TASK OBJECTIVE:
Tell how many lines in the data contain the string "Viewport", using a single number as the whole reply.

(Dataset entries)
========

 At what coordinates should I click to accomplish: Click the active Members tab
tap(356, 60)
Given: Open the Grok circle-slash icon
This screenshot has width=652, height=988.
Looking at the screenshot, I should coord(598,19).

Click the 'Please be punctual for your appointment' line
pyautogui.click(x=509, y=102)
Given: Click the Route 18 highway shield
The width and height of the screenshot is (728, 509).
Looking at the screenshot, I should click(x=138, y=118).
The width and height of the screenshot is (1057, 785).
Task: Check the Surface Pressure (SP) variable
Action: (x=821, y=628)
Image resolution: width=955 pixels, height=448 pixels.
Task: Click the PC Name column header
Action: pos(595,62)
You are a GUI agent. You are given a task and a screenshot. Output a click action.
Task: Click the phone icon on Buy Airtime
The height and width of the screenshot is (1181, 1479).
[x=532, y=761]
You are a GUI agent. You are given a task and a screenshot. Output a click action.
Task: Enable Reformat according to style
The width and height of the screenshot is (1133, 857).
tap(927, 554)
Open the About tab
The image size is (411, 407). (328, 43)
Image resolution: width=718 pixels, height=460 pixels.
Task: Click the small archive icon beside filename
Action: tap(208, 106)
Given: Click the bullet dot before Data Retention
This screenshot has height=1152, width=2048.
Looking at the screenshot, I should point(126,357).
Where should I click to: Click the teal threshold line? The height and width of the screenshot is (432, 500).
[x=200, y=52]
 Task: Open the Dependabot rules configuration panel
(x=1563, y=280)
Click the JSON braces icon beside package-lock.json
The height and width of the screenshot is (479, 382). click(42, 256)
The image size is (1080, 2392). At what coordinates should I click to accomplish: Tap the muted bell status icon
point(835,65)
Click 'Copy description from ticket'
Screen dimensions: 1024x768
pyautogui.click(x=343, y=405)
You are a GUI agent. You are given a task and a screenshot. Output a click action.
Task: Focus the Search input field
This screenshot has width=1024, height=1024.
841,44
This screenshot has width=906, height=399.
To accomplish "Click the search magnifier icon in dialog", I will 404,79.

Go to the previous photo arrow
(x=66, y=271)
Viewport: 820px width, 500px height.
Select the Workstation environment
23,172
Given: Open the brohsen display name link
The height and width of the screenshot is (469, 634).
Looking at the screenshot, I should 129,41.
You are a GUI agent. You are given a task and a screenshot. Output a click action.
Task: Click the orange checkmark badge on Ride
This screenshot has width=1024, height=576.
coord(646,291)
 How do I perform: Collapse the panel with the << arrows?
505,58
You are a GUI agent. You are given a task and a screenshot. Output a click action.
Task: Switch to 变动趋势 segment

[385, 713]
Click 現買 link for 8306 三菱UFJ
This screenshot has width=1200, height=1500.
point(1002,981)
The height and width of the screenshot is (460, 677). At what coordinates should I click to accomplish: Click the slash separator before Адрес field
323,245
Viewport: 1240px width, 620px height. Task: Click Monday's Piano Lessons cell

========

EXERCISE SOLUTION:
2